#### [EXERCISE DIRECTIONS]
Each record below is to be output with no change at all.

#### [MATERIAL FOR THE TASK]
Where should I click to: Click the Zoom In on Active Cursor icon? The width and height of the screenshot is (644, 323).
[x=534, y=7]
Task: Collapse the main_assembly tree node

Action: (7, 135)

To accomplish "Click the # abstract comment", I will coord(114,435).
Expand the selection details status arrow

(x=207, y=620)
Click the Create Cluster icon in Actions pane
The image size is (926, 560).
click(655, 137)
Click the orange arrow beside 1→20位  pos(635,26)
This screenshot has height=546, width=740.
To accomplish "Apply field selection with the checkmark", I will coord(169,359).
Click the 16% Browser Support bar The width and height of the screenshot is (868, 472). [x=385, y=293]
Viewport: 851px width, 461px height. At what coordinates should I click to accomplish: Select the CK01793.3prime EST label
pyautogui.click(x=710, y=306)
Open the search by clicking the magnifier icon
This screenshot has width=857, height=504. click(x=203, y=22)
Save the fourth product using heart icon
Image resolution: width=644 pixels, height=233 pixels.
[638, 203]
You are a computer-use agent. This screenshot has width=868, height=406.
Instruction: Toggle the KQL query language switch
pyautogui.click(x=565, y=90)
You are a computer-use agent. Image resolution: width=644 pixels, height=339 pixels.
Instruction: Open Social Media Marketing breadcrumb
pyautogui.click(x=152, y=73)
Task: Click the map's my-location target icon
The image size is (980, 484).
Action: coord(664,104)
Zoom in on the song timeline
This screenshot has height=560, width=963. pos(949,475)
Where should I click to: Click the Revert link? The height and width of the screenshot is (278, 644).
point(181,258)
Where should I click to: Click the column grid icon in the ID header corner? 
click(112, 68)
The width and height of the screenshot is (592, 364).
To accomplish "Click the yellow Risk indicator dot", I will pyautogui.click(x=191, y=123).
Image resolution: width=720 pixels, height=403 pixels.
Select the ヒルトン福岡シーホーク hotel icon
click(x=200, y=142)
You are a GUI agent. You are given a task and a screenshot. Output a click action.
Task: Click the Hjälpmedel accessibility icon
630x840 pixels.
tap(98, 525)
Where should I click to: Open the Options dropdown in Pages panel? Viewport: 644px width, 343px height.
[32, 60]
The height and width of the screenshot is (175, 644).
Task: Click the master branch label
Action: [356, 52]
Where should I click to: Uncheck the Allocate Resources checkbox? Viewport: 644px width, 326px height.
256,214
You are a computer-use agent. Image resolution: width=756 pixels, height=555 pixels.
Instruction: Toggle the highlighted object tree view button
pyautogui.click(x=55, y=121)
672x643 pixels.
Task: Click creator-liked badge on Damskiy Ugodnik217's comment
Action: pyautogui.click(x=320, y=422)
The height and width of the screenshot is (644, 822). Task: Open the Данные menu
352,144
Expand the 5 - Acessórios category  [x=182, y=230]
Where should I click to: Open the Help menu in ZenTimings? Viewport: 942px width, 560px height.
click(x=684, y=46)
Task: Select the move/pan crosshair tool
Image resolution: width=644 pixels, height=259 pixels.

#### [SOLUTION TO THIS TASK]
Where should I click to: Click the Zoom In on Active Cursor icon? The width and height of the screenshot is (644, 323).
[x=534, y=7]
Task: Collapse the main_assembly tree node

Action: (7, 135)

To accomplish "Click the # abstract comment", I will coord(114,435).
Expand the selection details status arrow

(x=207, y=620)
Click the Create Cluster icon in Actions pane
The image size is (926, 560).
click(655, 137)
Click the orange arrow beside 1→20位  pos(635,26)
This screenshot has height=546, width=740.
To accomplish "Apply field selection with the checkmark", I will coord(169,359).
Click the 16% Browser Support bar The width and height of the screenshot is (868, 472). [x=385, y=293]
Viewport: 851px width, 461px height. At what coordinates should I click to accomplish: Select the CK01793.3prime EST label
pyautogui.click(x=710, y=306)
Open the search by clicking the magnifier icon
This screenshot has width=857, height=504. click(x=203, y=22)
Save the fourth product using heart icon
Image resolution: width=644 pixels, height=233 pixels.
[638, 203]
You are a computer-use agent. This screenshot has width=868, height=406.
Instruction: Toggle the KQL query language switch
pyautogui.click(x=565, y=90)
You are a computer-use agent. Image resolution: width=644 pixels, height=339 pixels.
Instruction: Open Social Media Marketing breadcrumb
pyautogui.click(x=152, y=73)
Task: Click the map's my-location target icon
The image size is (980, 484).
Action: coord(664,104)
Zoom in on the song timeline
This screenshot has height=560, width=963. pos(949,475)
Where should I click to: Click the Revert link? The height and width of the screenshot is (278, 644).
point(181,258)
Where should I click to: Click the column grid icon in the ID header corner? 
click(112, 68)
The width and height of the screenshot is (592, 364).
To accomplish "Click the yellow Risk indicator dot", I will pyautogui.click(x=191, y=123).
Image resolution: width=720 pixels, height=403 pixels.
Select the ヒルトン福岡シーホーク hotel icon
click(x=200, y=142)
You are a GUI agent. You are given a task and a screenshot. Output a click action.
Task: Click the Hjälpmedel accessibility icon
630x840 pixels.
tap(98, 525)
Where should I click to: Open the Options dropdown in Pages panel? Viewport: 644px width, 343px height.
[32, 60]
The height and width of the screenshot is (175, 644).
Task: Click the master branch label
Action: [356, 52]
Where should I click to: Uncheck the Allocate Resources checkbox? Viewport: 644px width, 326px height.
256,214
You are a computer-use agent. Image resolution: width=756 pixels, height=555 pixels.
Instruction: Toggle the highlighted object tree view button
pyautogui.click(x=55, y=121)
672x643 pixels.
Task: Click creator-liked badge on Damskiy Ugodnik217's comment
Action: pyautogui.click(x=320, y=422)
The height and width of the screenshot is (644, 822). Task: Open the Данные menu
352,144
Expand the 5 - Acessórios category  [x=182, y=230]
Where should I click to: Open the Help menu in ZenTimings? Viewport: 942px width, 560px height.
click(x=684, y=46)
Task: Select the move/pan crosshair tool
Image resolution: width=644 pixels, height=259 pixels.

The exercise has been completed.